_Dataset content_:
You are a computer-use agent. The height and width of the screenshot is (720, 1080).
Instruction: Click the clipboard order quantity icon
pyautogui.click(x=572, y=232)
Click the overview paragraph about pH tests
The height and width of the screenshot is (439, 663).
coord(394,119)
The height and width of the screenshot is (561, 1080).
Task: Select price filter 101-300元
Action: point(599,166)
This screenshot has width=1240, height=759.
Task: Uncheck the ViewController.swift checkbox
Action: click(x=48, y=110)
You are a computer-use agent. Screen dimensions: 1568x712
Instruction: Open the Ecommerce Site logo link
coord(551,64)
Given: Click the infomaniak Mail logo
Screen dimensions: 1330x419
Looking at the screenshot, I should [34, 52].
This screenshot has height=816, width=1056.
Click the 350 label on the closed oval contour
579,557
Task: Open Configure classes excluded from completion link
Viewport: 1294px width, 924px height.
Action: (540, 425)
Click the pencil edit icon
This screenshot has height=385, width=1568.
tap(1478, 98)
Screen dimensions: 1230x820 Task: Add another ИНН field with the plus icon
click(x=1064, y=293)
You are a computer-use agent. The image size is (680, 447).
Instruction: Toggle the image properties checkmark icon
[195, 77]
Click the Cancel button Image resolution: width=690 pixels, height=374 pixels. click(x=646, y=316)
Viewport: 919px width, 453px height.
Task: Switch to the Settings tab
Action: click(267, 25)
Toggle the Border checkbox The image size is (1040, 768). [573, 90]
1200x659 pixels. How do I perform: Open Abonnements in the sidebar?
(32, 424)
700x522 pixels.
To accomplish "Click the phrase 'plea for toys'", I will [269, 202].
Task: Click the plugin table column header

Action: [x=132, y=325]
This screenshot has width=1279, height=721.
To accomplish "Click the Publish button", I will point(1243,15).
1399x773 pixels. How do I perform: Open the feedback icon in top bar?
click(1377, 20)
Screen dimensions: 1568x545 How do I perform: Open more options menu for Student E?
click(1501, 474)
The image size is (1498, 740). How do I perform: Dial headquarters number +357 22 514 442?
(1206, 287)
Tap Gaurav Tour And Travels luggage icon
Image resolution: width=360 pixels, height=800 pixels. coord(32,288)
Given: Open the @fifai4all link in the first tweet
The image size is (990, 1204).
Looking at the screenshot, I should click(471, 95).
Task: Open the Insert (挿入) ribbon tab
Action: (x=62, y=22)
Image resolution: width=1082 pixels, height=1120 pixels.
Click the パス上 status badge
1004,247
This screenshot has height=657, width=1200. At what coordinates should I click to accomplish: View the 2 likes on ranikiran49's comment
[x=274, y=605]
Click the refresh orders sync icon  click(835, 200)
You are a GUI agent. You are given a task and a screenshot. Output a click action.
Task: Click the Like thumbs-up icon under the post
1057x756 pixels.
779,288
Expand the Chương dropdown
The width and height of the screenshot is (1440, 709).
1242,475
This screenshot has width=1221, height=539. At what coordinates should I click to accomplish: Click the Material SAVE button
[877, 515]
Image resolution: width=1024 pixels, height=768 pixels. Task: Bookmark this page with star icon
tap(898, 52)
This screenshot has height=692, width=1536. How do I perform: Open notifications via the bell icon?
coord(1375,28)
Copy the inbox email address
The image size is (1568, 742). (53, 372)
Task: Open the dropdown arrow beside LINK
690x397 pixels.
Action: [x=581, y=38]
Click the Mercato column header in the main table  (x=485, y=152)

_Work request_: Exact copies of the line containing "This screenshot has height=657, width=1200." and of every line after it through the end of the entries are all that should be output.

_Answer to the exercise_:
This screenshot has height=657, width=1200. At what coordinates should I click to accomplish: View the 2 likes on ranikiran49's comment
[x=274, y=605]
Click the refresh orders sync icon  click(835, 200)
You are a GUI agent. You are given a task and a screenshot. Output a click action.
Task: Click the Like thumbs-up icon under the post
1057x756 pixels.
779,288
Expand the Chương dropdown
The width and height of the screenshot is (1440, 709).
1242,475
This screenshot has width=1221, height=539. At what coordinates should I click to accomplish: Click the Material SAVE button
[877, 515]
Image resolution: width=1024 pixels, height=768 pixels. Task: Bookmark this page with star icon
tap(898, 52)
This screenshot has height=692, width=1536. How do I perform: Open notifications via the bell icon?
coord(1375,28)
Copy the inbox email address
The image size is (1568, 742). (53, 372)
Task: Open the dropdown arrow beside LINK
690x397 pixels.
Action: [x=581, y=38]
Click the Mercato column header in the main table  (x=485, y=152)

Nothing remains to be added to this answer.